- Apply what you read -
1. According to the article on UK air pollution, how much does the UK lose each week to ill health, NHS care and lost productivity?
2. Write the next part of the article on UK air pollution, picking up after its final sentence.

- Excerpt to read -
'''
Air pollution in the UK kills more than 500 people a week, a report by the Royal College of Physicians (RCP) has estimated. The UK loses £500 million a week to ill health, NHS care and loss of productivity, the report found.
The impact of air pollution is not felt equally across the population. Previous studies have shown that people living in the most deprived areas also suffer the worst levels of air pollution despite owning fewer cars and driving less than those in more affluent areas.
The RCP report comes a month before a cross-party group of MPs is due to reintroduce a bill that aims to make clean air a human right and requires local authorities to meet the minimum standards for air pollution set by the World Health Organisation. The law is named ‘Ella’s law’, after nine-year-old Ella Adoo Kissi Debrah, who in May 2022 became the first person in England to have air pollution listed as a cause of death when she died from an asthma attack.
However, as the report outlines, there is no safe level of air pollution. The capitalist system is unable to bring about the radical change in heating, transport, and manufacturing needed to keep us safe. Less so is it able to do so in a fair and just way. Motor vehicles are one of the biggest sources of three types of air pollution: carbon monoxide, nitrogen dioxide, and particulate matter.
'''
- Dataset extract -
'''
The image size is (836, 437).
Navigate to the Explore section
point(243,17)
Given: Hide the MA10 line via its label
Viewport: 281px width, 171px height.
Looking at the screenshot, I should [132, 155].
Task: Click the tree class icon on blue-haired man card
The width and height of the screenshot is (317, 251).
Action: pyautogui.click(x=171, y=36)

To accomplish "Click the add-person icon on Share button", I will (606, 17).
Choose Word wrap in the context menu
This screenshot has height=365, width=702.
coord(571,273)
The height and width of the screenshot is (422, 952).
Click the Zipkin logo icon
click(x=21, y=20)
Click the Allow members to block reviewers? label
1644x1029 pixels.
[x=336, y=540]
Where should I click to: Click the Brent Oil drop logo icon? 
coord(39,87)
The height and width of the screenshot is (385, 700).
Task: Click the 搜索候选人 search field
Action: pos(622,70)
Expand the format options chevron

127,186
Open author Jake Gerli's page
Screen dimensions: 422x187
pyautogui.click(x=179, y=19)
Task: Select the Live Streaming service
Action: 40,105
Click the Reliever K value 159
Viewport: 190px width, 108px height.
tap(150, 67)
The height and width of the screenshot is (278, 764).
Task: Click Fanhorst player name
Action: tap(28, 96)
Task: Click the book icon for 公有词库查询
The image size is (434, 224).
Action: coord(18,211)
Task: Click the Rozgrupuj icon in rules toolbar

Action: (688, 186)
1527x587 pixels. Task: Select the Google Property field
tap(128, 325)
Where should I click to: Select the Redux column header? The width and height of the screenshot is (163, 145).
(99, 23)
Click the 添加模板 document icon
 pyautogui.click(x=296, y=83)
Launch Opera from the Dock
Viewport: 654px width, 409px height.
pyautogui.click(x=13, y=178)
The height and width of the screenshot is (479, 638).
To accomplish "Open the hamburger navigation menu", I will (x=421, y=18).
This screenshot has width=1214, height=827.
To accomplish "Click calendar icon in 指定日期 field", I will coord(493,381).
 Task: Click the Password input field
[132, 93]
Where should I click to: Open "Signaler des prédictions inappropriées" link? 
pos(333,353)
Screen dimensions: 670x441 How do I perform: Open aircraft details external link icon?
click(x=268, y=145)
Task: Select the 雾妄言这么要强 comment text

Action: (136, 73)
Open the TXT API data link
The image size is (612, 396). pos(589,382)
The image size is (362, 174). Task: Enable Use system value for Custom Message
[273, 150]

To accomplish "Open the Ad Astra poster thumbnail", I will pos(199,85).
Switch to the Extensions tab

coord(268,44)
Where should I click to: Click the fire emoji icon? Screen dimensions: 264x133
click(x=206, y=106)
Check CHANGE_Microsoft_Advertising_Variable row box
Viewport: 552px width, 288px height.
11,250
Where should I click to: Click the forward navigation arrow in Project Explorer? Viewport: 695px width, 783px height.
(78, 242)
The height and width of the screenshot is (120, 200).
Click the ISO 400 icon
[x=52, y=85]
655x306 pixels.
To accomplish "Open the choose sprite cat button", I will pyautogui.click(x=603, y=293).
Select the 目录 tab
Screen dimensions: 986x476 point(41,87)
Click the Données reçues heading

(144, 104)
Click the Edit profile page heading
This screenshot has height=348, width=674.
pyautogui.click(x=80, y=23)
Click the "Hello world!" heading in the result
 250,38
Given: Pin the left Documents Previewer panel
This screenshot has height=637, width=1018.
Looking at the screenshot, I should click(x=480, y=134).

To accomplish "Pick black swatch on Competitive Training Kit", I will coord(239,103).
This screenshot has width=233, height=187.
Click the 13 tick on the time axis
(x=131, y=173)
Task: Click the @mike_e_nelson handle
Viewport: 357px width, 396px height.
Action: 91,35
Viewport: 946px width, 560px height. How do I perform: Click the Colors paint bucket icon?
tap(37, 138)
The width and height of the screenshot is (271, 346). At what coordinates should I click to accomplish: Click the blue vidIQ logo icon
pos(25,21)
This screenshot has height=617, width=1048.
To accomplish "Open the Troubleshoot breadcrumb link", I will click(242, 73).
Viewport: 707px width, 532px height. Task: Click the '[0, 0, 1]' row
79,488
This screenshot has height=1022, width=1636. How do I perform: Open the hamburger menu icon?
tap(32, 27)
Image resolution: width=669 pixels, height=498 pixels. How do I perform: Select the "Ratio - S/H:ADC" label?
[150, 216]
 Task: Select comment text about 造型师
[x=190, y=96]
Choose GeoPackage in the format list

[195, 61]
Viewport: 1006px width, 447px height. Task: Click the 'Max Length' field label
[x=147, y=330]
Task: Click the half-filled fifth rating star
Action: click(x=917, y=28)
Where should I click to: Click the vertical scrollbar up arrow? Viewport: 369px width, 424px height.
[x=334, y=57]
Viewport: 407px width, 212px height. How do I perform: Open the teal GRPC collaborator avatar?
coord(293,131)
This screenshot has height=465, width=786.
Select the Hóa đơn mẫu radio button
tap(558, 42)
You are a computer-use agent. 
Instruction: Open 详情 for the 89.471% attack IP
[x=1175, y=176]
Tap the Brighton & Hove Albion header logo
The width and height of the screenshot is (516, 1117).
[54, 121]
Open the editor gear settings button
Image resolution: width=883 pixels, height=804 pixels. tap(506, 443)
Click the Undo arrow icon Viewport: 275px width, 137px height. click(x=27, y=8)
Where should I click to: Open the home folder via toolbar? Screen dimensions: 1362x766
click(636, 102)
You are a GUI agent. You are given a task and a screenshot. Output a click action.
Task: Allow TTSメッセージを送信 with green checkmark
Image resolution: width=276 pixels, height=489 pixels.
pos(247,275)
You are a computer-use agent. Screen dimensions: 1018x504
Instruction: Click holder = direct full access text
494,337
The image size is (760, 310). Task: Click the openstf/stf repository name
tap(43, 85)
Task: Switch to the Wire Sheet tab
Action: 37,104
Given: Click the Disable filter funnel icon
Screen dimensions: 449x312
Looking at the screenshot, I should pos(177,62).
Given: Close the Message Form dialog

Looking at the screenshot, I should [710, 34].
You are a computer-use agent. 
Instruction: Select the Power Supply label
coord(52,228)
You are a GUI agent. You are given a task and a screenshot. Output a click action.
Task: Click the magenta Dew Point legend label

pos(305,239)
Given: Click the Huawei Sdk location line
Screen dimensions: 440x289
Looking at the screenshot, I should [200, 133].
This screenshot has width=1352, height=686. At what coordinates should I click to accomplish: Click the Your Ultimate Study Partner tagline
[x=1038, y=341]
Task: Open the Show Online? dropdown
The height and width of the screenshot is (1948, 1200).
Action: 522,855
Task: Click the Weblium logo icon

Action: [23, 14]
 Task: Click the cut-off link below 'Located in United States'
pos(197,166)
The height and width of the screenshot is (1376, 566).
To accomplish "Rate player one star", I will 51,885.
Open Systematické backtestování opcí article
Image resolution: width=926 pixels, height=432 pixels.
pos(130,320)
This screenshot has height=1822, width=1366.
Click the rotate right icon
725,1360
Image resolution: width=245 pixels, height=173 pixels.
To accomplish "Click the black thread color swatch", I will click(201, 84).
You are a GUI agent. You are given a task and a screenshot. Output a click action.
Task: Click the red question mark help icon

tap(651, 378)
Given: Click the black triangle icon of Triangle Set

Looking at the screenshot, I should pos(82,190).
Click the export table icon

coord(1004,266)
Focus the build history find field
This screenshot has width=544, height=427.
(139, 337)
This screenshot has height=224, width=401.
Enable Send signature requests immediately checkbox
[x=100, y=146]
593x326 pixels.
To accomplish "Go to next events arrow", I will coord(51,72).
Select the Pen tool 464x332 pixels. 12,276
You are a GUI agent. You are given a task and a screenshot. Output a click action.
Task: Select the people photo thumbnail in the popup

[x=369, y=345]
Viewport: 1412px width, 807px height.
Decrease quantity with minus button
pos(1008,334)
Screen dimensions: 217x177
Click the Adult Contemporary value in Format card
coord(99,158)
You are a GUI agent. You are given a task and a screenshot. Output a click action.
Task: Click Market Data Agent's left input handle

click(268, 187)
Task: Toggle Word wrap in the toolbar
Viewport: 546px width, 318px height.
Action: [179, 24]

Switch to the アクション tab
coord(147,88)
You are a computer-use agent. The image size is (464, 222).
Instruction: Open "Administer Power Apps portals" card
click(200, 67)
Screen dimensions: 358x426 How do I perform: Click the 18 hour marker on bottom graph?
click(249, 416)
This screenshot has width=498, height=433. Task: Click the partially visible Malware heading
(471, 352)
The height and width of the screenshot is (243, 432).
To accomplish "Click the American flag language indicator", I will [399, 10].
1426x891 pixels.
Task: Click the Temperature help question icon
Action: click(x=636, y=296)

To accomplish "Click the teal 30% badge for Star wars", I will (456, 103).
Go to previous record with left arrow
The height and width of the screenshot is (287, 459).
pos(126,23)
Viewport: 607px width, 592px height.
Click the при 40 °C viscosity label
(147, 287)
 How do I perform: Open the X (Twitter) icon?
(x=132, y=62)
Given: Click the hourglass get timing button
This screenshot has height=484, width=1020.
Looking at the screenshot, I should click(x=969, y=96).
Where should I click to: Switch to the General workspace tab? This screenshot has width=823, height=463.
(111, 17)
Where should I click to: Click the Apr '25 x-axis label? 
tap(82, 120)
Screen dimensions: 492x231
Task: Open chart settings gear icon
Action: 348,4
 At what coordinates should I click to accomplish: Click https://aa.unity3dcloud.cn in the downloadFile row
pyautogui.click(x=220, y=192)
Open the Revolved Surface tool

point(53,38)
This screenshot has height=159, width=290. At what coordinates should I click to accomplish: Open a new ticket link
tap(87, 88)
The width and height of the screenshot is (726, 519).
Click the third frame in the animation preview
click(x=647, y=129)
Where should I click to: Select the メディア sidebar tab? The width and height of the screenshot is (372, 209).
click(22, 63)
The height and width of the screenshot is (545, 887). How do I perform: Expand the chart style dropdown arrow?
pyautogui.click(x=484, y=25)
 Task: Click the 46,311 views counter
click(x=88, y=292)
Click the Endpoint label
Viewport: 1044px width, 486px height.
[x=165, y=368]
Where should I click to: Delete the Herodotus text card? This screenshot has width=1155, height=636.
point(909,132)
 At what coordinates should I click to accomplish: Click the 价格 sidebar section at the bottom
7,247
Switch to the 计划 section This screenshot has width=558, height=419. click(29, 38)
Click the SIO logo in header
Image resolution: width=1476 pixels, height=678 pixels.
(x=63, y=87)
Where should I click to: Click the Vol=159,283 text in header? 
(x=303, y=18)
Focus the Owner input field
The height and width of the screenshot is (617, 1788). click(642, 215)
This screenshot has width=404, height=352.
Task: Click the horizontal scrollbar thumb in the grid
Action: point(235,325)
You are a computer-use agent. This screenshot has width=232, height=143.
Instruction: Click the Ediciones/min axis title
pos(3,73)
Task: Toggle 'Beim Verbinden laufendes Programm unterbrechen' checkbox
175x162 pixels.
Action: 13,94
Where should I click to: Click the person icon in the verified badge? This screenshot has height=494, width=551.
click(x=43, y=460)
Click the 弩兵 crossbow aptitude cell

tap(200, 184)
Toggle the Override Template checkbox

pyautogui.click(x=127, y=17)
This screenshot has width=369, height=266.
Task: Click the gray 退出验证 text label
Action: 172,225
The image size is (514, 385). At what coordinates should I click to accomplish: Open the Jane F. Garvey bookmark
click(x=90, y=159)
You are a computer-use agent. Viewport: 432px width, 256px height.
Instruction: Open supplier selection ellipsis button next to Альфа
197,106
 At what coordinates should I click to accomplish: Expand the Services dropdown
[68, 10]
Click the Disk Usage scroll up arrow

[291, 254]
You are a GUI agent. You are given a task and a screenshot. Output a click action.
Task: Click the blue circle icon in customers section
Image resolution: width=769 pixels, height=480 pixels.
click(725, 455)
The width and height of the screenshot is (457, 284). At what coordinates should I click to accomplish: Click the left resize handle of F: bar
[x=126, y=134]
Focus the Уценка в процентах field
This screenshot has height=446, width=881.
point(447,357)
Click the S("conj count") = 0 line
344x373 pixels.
'''
- Task answers -
1. £500 million a week.

2.
Many cities have introduced clean air zones to try to combat inner-city air pollution levels, banning older diesel and heavier polluting cars. These plans have been successful in reducing nitrogen oxide levels, and studies in Bradford suggest that fewer people are going to hospital as a result. However, these policies often place the burden of improving air quality on working people who can’t afford to buy new cars while the rich can afford to simply pay the fines. Additionally, since most of the particulate matter comes from the tyres and brake pads, switching to lower-emission cars or even electric vehicles doesn’t reduce this type of pollution.
To meaningfully reduce air pollution from transport, we need free and convenient public transport for all. This would require fully nationalising rail and buses under democratic workers’ control, with the resources needed to expand and improve services.
Investment into active travel such as walking and cycling not only improves air quality but also boosts physical activity. However, cash-strapped councils under the control of all major parties are not prepared to fight for the funding to make it possible.
A democratically planned economy would enable the distribution of goods and products to be produced more efficiently to reduce, for example, the number of lorries needed on the road. Democratic workers’ control of manufacturing industry would also help to ensure that pollutants are monitored and controlled in a transparent way that is acceptable to the communities where factories are based.